ACLU’s Lee Gerrunt, who claimed on behalf of advocacy groups, families and 10 individuals, said the federal government had cleaned up all immigrants from Guantanamo twice just before the court hearing.
Currently, there are no immigrants at the base, but there is irreparable harm as detainees are chained and struck by “the general trauma of being sent to a military base” and searched.
He argued that it is unprecedented for the administration to move detainees to military bases already in US soil.
Gelernt argued that the Trump administration is using detention “for general deterrence” in Guantanamo Bay.
He noted that he understood the extent to which the administration was made public, distributed photos and used military aircraft.
Sceptical judge
Nichols appeared skeptical that the Trump administration had allowed detention to be used as an immigration deterrent.
“They say mass removal is a deterrent and not sending people to Gitomo,” Nichols said.
Nichols also raised the issue with the family who submitted on behalf of the man who was taken to Guantanamo Bay. He said that as those detainers are back in our soil, they should be allowed to file their own lawsuits.
He further stated that the harm to the family was “already subsided” as those individuals were no longer in Guantanamo.
However, Nichols said, “There is a serious question that the government’s authority to open detention facilities extends to military bases overseas.”
Nichols also told U.S. Department of Justice attorneys that one of the 10 individuals who filed the lawsuit should be notified to the court if the government attempts to prohibit those detainees from sending them to Guantanamo.

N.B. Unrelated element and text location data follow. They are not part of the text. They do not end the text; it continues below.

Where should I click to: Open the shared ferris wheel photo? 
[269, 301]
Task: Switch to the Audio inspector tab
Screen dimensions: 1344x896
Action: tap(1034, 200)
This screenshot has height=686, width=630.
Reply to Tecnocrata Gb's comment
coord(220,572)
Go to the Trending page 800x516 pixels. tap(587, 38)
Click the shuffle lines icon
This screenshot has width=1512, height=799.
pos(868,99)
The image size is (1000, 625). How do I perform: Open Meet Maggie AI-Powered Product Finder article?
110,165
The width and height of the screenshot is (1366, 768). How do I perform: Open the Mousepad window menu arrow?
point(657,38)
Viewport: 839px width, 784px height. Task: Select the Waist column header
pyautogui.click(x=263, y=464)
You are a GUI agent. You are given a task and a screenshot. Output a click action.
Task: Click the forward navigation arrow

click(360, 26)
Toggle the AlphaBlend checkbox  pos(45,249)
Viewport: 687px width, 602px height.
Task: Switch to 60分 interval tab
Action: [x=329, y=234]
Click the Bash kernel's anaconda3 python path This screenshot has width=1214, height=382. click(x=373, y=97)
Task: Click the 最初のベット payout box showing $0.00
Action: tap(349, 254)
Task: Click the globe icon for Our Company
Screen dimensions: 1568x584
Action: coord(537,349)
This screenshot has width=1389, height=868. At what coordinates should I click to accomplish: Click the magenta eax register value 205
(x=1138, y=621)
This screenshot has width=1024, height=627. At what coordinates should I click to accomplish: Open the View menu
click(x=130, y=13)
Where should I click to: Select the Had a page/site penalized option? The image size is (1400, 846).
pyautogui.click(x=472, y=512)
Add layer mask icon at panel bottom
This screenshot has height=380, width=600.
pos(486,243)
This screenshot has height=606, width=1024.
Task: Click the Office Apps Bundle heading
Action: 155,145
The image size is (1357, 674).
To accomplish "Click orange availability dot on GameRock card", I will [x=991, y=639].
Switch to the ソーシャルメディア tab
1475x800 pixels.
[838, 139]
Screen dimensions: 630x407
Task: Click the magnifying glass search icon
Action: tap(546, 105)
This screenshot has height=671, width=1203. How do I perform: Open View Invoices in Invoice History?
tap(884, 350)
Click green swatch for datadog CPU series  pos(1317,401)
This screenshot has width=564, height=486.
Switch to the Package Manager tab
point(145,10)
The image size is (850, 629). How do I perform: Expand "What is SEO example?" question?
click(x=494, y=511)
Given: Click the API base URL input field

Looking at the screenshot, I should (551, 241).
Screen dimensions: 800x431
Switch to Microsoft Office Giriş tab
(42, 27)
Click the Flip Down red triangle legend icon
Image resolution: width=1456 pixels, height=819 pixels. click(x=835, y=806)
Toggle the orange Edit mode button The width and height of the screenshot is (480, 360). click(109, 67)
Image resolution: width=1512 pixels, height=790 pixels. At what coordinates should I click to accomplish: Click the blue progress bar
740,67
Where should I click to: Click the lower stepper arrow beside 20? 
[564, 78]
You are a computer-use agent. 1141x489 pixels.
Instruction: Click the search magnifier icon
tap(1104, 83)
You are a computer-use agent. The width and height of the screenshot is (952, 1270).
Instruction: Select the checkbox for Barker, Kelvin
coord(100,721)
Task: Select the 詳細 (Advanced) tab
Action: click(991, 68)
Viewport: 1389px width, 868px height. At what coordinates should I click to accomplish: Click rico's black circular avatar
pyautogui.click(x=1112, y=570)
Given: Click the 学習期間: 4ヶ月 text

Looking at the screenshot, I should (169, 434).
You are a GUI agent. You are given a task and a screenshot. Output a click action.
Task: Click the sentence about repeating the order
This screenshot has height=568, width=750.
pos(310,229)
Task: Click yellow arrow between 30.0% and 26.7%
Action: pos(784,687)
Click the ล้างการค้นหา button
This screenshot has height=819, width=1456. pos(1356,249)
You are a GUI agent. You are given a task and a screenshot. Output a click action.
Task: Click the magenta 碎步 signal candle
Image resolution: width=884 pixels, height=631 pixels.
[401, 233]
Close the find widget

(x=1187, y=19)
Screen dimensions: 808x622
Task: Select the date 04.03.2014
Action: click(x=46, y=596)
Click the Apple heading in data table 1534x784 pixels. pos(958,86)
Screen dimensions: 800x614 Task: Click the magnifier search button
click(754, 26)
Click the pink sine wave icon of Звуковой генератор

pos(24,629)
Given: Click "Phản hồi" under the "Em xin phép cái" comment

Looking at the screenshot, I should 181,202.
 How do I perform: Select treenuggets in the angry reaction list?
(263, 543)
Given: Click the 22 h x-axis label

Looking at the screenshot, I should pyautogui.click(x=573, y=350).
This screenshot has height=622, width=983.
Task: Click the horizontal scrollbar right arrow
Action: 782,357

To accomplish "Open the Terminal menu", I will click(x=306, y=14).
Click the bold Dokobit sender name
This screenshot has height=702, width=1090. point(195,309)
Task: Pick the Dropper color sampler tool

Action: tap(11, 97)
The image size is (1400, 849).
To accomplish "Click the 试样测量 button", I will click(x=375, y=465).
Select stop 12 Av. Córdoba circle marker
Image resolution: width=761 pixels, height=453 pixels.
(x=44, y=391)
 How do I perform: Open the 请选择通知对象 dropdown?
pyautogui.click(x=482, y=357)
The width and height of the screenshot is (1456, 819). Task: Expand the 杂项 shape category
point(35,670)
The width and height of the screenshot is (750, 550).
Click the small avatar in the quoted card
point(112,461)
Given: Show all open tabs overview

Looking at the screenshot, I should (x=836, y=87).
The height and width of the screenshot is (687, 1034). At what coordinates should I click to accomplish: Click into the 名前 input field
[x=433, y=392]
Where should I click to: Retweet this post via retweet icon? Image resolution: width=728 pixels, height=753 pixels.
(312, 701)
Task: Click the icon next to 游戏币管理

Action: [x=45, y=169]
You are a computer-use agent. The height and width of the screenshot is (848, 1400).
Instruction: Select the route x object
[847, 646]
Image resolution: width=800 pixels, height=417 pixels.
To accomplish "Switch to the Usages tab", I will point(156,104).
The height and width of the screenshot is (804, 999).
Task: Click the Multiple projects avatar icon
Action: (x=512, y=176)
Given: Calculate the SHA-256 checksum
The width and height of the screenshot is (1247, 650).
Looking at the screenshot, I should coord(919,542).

Gelernt pressed the Department of Justice to notify them before the transfer occurred, but Nichols refrained from doing so immediately.
Nichols asked Department of Justice attorneys to determine how quickly the Department of Homeland Security can provide notice to the court, and asked them to report their responses by Wednesday.
Last month, a New Mexico judge stopped the Trump administration from moving to Guantanamo for three men detained in that state. Within 24 hours after the judge blocks the transferIce has brought three men back to Venezuela.